START PROVIDED RECORDS

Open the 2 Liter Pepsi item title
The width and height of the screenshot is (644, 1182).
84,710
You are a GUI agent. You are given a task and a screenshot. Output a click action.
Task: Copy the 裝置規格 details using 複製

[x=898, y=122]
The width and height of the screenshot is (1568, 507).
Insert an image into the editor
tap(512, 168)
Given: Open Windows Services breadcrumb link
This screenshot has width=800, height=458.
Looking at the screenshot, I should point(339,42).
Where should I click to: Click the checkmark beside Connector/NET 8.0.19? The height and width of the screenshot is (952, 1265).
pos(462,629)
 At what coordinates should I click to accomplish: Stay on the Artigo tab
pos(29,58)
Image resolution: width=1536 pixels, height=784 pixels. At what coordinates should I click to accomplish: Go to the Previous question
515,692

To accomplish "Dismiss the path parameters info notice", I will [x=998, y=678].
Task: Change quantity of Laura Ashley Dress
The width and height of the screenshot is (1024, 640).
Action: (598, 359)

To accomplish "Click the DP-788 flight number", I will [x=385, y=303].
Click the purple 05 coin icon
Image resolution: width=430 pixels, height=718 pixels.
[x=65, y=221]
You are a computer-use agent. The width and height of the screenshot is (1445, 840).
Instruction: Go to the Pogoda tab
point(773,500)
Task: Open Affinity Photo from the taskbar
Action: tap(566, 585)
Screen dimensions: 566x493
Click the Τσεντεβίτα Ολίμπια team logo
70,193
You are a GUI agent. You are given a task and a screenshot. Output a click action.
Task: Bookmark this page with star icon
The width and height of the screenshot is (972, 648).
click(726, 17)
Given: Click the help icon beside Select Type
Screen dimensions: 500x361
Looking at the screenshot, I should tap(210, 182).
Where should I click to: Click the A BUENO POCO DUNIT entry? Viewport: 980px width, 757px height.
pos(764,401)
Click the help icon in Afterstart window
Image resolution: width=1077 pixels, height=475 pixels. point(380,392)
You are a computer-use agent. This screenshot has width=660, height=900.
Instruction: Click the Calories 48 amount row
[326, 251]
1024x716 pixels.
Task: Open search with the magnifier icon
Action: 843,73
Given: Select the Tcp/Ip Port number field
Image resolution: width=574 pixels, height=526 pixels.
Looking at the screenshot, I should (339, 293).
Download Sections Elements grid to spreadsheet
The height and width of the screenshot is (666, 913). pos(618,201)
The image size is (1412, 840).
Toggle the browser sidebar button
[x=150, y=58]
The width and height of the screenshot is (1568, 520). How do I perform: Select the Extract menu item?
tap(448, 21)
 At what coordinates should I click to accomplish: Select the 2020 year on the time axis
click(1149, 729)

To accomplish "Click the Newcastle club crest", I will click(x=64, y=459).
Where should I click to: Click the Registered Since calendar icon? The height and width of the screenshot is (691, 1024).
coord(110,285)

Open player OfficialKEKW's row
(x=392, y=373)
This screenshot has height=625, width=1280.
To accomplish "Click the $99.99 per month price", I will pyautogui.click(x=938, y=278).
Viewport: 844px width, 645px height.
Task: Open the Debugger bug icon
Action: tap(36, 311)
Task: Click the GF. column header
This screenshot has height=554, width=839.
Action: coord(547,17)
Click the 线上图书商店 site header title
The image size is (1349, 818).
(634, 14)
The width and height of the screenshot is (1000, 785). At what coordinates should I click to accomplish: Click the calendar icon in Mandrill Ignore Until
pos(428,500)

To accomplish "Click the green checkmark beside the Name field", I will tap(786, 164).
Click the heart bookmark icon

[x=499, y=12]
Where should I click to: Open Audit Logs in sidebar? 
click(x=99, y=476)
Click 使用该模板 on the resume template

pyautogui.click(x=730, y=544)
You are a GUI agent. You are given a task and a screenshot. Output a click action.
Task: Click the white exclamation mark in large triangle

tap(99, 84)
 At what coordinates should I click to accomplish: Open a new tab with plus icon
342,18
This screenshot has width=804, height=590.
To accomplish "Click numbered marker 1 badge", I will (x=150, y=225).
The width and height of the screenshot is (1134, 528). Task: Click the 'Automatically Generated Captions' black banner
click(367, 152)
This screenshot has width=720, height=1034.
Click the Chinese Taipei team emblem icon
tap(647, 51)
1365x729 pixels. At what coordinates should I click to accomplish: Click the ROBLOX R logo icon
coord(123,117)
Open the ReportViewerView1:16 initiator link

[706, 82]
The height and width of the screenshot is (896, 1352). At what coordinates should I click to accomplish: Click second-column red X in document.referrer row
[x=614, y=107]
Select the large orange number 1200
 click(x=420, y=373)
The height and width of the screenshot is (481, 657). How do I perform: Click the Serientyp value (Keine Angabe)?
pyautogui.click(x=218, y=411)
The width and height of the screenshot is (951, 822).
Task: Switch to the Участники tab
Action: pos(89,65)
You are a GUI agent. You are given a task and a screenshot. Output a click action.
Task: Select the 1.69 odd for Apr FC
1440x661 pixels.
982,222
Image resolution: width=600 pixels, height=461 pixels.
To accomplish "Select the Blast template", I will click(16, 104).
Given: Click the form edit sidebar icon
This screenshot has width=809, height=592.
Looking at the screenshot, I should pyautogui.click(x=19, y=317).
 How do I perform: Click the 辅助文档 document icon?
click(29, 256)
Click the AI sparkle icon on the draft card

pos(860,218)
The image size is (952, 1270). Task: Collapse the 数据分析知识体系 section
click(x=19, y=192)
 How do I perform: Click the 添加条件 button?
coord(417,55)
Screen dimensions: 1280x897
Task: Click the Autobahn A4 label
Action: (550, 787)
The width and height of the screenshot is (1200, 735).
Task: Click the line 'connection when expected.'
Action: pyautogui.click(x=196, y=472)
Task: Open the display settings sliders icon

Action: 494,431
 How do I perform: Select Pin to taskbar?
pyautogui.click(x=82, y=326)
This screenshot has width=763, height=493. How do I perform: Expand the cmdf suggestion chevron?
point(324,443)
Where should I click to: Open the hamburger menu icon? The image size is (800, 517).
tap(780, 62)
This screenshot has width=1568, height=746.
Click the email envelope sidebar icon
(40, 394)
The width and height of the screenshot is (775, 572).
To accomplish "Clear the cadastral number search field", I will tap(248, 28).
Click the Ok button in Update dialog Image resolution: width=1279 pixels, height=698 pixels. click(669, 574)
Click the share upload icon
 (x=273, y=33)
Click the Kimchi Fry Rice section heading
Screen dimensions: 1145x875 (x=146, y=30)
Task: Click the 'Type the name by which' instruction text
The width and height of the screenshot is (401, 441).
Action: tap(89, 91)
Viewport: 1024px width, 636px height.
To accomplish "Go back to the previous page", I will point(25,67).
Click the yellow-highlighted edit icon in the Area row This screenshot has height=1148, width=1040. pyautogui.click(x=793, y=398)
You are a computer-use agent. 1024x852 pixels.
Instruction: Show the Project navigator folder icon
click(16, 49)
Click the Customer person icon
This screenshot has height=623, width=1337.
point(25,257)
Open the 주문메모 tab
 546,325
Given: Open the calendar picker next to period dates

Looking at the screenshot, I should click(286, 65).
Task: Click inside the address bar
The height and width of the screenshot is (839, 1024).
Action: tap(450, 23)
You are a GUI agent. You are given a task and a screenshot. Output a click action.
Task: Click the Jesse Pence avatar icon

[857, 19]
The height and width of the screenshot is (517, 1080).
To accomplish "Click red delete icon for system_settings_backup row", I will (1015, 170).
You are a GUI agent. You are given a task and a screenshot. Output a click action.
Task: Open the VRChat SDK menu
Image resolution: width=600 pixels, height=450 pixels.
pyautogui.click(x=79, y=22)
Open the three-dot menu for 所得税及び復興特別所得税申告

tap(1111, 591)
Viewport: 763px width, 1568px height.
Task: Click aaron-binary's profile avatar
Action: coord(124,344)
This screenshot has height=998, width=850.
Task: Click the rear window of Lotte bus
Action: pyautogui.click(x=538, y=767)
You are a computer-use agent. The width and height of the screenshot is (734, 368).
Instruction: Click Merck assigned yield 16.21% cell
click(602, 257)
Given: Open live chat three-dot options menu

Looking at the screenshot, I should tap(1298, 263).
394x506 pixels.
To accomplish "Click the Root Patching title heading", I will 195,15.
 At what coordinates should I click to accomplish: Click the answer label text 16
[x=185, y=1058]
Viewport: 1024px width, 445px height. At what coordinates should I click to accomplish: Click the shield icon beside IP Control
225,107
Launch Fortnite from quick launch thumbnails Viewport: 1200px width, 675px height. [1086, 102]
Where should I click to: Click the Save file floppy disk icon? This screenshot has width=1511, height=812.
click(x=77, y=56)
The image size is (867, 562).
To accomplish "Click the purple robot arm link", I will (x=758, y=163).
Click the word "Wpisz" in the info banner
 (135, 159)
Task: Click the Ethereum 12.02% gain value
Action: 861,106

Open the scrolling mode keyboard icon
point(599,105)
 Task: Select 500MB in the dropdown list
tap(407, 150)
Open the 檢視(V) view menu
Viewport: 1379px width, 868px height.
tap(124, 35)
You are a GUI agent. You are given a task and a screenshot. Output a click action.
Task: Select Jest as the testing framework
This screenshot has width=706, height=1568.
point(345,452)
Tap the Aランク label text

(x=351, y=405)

END PROVIDED RECORDS

* _TRY IT_: Please report, as a bare number, how many lines of the data contain the word "purple".

* _ANSWER SPACE_: 2